Contingencies and Commitments

We have no accrued environmental liabilities for our sites, including sites in which governmental agencies have designated us as a potentially responsible party, because it is not probable that a loss will be incurred and the minimum cost and/or amount of loss cannot be reasonably estimated. However, because of the uncertainties associated with environmental assessment and remediation activities, future expense to remediate the currently identified sites, and sites identified in the future, if any, could be accrued. Management believes, based upon current site assessments, that the ultimate resolution of any matters will not require substantial accruals. We are involved in various other lawsuits, claims and inquiries, most of which are routine to the nature of our business. In the opinion of management, the resolution of these matters will not have a material effect on our financial position, or on the results of operations or liquidity.

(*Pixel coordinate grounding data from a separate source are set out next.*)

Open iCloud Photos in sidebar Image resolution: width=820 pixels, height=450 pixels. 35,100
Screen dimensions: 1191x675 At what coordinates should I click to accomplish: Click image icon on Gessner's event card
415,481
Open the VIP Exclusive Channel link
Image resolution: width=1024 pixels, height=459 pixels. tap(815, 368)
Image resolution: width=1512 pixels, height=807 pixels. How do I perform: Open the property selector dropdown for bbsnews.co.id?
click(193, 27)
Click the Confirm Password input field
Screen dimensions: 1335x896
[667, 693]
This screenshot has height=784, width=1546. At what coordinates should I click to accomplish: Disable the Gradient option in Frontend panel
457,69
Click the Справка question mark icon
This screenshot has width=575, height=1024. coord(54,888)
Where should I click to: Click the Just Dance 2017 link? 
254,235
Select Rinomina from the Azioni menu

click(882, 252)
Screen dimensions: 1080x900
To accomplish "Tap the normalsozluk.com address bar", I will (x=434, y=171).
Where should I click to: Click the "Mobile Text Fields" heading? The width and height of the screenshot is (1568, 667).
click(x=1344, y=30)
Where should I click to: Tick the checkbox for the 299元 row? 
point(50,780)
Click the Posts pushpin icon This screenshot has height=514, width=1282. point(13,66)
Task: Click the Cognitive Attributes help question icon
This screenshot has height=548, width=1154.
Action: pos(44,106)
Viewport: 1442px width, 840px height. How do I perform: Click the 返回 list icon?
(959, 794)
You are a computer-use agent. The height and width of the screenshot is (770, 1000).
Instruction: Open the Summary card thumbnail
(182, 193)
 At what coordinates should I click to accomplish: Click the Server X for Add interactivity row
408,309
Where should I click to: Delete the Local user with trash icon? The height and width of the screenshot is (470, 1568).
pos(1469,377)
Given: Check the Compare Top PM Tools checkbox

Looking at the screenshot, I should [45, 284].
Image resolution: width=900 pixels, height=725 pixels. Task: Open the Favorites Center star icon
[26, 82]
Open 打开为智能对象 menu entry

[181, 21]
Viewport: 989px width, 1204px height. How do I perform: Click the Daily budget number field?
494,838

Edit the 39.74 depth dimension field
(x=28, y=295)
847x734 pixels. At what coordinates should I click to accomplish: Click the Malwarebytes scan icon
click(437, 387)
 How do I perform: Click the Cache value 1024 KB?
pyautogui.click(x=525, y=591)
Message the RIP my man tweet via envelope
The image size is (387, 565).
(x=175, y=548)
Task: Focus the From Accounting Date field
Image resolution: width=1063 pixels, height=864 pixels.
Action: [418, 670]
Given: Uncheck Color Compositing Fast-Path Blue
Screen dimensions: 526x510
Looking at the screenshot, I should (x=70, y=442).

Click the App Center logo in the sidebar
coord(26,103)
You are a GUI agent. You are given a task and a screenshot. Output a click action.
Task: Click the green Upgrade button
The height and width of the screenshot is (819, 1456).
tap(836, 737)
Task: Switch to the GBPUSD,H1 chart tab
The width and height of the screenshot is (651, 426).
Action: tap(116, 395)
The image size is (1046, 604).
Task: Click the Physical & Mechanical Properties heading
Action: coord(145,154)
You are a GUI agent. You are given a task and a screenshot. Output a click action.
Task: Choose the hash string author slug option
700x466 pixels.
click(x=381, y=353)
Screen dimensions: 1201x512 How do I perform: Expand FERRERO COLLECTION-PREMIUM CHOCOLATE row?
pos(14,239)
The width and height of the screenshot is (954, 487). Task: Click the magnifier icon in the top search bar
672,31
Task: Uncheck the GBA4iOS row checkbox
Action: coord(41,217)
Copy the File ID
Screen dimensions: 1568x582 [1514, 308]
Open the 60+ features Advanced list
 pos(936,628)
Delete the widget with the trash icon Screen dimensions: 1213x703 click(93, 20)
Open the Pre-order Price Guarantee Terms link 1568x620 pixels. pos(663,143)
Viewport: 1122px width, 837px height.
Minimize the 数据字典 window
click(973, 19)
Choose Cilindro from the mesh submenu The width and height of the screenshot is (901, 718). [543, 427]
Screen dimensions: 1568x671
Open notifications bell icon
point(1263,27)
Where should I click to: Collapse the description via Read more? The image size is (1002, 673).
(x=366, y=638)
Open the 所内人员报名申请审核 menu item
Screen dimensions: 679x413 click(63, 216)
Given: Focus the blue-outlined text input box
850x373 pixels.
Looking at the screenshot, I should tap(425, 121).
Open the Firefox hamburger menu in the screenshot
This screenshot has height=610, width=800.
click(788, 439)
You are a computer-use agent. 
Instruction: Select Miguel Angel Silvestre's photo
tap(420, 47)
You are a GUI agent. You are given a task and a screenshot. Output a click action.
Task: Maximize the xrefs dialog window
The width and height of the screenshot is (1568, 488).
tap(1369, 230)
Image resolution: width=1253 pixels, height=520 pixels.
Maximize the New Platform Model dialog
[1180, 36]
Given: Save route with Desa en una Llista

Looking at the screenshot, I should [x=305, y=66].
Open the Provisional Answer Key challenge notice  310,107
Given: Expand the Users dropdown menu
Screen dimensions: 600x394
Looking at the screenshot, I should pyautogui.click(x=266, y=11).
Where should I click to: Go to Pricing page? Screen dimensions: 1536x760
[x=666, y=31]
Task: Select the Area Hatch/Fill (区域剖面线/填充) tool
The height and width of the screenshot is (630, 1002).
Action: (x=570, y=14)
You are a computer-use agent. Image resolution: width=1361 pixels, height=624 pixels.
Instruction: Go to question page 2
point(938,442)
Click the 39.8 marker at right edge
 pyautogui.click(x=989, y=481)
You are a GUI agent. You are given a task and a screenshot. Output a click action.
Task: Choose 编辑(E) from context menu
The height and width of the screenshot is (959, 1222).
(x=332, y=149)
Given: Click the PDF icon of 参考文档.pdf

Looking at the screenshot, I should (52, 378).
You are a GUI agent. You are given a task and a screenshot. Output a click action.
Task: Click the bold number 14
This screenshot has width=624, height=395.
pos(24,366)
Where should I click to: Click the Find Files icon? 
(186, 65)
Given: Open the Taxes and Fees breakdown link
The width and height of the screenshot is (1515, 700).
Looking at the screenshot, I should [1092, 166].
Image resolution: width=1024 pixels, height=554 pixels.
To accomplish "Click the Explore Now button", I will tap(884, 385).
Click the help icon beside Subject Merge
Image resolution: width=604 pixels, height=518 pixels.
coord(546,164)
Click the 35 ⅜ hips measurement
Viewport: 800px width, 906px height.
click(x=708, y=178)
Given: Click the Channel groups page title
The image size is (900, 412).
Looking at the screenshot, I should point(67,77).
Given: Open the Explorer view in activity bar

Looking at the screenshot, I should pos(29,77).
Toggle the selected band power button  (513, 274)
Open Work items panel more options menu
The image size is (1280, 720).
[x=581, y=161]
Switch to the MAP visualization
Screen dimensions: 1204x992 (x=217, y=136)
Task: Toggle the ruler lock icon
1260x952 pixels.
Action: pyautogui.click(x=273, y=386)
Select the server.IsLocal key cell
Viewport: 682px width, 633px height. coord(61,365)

On February 27, 2007, we entered into a six year multi-staged crude oil sales contract with a subsidiary of Holly Corporation (Holly) for a portion of our Uinta basin crude oil. Under the agreement, Holly began purchasing 3,200 Bbl/D beginning July 1, 2007. Upon completion of their Woods Cross refinery expansion in Salt Lake City, which is expected in late 2008, Holly will increase total purchased volumes to 5,000 Bbl/D through June 30, 2013. During the term of the contract, the minimum number of delivered units (“base daily volume”) is 3,200 Bbl/D increasing to 5,000 Bbl/D upon the certified completion of the refinery upgrade. Holly may, but is not obligated to, purchase volumes in excess of the base daily volumes.

8.
Asset Impairment

During the three month period ended June 30, 2007, a charge of $2.9 million was recorded to dry hole, abandonment, impairment and exploration expense to reduce our carrying value of the Bakken asset in the Williston Basin, North Dakota from $9.9 million to $7 million, which we believe approximates fair value as of June 30, 2007 based on available information.

9.
Assets Held for Sale

On May 11, 2007 we sold our non-core West Montalvo assets in Ventura County, California. The sale proceeds were approximately $61 million with approximately $50 million gain on the sale.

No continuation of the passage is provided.